In 1985 she was chartered to the American Star Line (Greek owned) and renamed Betsy Ross, in honour of Betsy Ross who made the first American Flag, for cruises between Florida and Brazil. However, these were undersubscribed so instead she ran cruises between Venice and Piraeus until being laid-up. By this time her general condition was deteriorating and a charter for African cruises had to be abandoned after a short time.

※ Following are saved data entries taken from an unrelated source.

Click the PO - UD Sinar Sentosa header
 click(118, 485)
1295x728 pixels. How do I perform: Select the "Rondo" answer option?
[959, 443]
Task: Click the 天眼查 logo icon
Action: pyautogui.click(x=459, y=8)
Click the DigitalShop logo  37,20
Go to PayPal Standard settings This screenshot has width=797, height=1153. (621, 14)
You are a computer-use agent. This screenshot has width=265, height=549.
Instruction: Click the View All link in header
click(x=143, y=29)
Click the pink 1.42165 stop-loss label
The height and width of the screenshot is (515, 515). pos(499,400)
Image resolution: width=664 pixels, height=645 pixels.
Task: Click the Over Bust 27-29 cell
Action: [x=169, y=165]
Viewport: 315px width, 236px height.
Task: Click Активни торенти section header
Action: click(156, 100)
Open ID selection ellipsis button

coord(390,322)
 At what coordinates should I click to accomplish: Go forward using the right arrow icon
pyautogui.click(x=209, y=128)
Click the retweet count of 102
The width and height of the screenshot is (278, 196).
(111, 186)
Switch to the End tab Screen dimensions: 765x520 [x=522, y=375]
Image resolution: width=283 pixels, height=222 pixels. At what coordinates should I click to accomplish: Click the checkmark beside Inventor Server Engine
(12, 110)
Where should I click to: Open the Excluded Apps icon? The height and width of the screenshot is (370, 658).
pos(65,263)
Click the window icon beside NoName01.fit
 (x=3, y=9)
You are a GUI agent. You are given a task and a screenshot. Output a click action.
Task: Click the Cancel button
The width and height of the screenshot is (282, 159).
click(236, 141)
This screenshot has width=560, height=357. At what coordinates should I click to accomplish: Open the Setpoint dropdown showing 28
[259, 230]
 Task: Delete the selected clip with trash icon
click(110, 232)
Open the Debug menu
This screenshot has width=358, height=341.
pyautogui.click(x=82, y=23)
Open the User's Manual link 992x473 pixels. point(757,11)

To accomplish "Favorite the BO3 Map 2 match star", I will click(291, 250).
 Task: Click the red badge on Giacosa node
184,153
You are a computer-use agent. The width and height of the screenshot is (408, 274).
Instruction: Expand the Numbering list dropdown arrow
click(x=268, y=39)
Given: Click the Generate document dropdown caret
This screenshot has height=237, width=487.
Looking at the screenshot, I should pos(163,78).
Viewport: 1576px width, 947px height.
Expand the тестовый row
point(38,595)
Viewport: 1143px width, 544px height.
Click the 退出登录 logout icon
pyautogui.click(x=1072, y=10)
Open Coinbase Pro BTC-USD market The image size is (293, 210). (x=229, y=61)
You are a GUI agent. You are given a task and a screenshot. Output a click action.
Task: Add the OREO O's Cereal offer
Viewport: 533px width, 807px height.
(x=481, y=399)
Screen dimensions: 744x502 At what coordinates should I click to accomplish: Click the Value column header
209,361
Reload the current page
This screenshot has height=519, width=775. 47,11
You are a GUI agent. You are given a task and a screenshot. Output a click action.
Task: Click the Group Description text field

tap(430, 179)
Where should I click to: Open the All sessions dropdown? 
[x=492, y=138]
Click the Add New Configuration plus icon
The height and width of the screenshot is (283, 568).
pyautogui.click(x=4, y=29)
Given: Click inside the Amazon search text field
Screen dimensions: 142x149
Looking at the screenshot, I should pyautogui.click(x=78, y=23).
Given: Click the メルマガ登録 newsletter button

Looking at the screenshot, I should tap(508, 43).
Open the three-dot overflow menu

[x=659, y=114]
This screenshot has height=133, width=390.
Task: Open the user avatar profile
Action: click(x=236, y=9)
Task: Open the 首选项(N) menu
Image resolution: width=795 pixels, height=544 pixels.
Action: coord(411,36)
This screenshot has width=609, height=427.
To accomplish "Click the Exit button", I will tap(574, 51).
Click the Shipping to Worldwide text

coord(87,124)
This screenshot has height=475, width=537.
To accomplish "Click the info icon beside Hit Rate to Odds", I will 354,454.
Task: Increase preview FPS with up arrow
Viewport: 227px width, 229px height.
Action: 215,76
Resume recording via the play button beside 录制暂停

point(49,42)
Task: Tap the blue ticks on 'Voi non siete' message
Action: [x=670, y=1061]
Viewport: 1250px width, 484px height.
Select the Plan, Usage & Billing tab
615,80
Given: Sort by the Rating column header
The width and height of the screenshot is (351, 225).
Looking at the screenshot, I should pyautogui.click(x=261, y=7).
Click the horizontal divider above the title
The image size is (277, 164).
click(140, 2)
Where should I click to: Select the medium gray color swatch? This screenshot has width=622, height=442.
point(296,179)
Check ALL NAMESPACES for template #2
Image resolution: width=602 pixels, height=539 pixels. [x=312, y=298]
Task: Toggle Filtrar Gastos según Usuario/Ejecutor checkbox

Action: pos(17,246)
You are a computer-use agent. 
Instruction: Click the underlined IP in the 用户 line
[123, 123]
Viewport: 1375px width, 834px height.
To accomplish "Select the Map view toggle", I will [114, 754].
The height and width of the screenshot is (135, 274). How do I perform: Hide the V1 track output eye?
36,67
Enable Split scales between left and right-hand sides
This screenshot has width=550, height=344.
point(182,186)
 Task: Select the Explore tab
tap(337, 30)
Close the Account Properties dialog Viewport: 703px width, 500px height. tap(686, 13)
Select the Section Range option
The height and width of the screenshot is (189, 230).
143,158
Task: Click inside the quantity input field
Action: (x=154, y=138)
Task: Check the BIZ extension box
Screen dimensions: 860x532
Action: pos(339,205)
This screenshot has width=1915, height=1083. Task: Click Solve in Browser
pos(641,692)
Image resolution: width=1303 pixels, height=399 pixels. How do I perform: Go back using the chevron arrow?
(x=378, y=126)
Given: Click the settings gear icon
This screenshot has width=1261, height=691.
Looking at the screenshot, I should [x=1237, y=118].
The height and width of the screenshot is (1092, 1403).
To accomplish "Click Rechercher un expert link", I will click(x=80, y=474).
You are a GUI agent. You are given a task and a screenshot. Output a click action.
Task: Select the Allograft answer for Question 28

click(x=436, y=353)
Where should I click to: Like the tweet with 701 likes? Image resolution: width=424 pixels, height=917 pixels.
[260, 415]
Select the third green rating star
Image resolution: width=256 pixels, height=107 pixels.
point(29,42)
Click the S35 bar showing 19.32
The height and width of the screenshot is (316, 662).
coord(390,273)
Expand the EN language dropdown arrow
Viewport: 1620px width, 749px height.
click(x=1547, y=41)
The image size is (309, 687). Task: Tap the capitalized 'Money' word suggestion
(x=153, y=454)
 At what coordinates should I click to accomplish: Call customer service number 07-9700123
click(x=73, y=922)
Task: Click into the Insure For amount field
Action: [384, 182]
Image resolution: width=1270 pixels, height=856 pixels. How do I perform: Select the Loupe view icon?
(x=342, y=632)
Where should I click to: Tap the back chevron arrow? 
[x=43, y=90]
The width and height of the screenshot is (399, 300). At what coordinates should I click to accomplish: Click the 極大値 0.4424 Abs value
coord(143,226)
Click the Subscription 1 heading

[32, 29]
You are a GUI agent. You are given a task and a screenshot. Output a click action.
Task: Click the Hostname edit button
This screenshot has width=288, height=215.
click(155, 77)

In 1989 she was chartered as Amalfi, only to be laid up for debt at Venice. She was purchased at auction in 1990 by Stargas, renamed Star of Venice, and put under the Vanuatu flag. After a fire in 1991 she was repaired in Rijeka only to become a floating police hostel in 1992 both at Genoa and at Pianosa, Italy, at that time a maximum-security prison island which housed terrorists and members of the Mafia. Once more she was laid up at Venice until being brought into operation for Mediterranean Cruises in 1998, with disastrous results stemming from her poor mechanical condition. In 2000 she was last used as a hotel ship at Ravenna.

==Demise==
In 2001 Star of Venice was towed to Aliağa, Turkey, to be broken up. Shortly afterwards in 2002, and while she was being scrapped, the Greenpeace vessel Rainbow Warrior arrived as part of a campaign against toxic waste and poor working conditions in the shipbreaking industry. One of the Greenpeace demonstrations took place on the Star of Venices hulk.